I love how they describe it as women waging war for power.
I get this, if you read history from this time you get the impression that women just did not exist, beyond giving birth and who married each of the men. Women appear to be placeholders for real people (aka men) and had no ability to act, pawns in a much larger scheme. There is no doubt these women wielded a lot of soft power. They could whisper into the ears of the men who held the power, they could suggest, hint, and as women I knew used to say: kiss her king across the chess board. The problem with soft power is that it requires the men do as she wants. As we see in ‘the white princess’ the rise and fall of the Queen mothers soft power over those with real power, in this case the king. In the end the king not only has thrown her out of ‘her’ rooms, but out of his life, when he literally throws her out. The King’s wife, aka the Queen (Lizzy), taking all the power his mother once had and then holding all that power herself.
Lizzie does not realize how powerless she is, unlike her mother who does realize, when Lizzy visits her mother.

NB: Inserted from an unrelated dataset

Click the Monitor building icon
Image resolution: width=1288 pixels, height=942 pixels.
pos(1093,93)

Her mother is surprised by her daughter’s visit and when Lizzie returns ‘home’ is met by the king who tells her she wouldn’t have been able to go visit her mother if he didn’t allow it.
But there were women who held their own power, for instance in the Duchess of Normandy and Isabella I of Castile as portrayed in 'the white princess'. These women appeared to have governed in their own right in this version of history (whether they did in historical reality is another thing entirely).

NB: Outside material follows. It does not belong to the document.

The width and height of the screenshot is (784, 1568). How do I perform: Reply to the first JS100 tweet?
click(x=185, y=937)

And while I love that they are presenting us with a tragedy, the true tragedy is based on a modern perspective, that the King’s mother, indirectly, killed ‘the children’. This is only true from a modern perspective. No one at the time would’ve considered a person's age in anyway important.
The other tragedy is: what people will do for power. And how blind people can become based on that lust. They will use whoever they can to grasp what power they can, aka the dowager queen uses her daughter to keep her hand as close as possible to that power, convincing her daughter to keep her pregnancy, marries Henry VII, and becomes queen. This is also unlikely given that any child conceived out of wedlock would not be a legitimate heir to the throne. And given the King’s claims being weak already it seems twice as likely he’d be extremely careful about his eldest son’s claims.
Then there are the justifications people make for their actions “it is God’s will” (Margaret Beaufort and Prince Richard). And how they will use anyone or kill even those they love for power (Margaret Beaufort (Michelle Fairley) kills Jasper Tudor (Vincent Regan)), urging her (dowager queen Elizabeth Woodville, Essie Davis) Lizzie to marry Henry VII, and not abort their baby. And indeed the dowager queen’s joy at the plague ravaging England. She didn’t care about the people of England who she eagerly wanted power over. (Compare this with Trump’s lust to win the 2020 election, when Americans were dying from COVID. He did not care if Americans were dying, he just wanted to hang on to the presidency whether it was for the immunity from legal action or to continue using us to bankroll him or both?)
And I get th'e impression that this meant to be contrasted with what people will do for love. Lizzie (Jody Comer) makes it very clear she loves her son and his siblings and then her husband. We get the hate/love transition so common in romances, because how else can we possibly know they truly love each other? (Sic) invented even before Jane Austen and been used ever since in all romances.
Finally the show demonstrates what is good governance, versus the paranoia of losing power. Do you help your subjects as Lizzy does during the plague? Or do you constantly seek to punish people who might seek whatever power you have away from you as the King’s mother does, 'and you must punish her, severely', 'you must come down hard'...
But doing research on this period in history I learned one thing, women in this era did not wear underpants so they were all running or walking around commando! And in case you are wondering...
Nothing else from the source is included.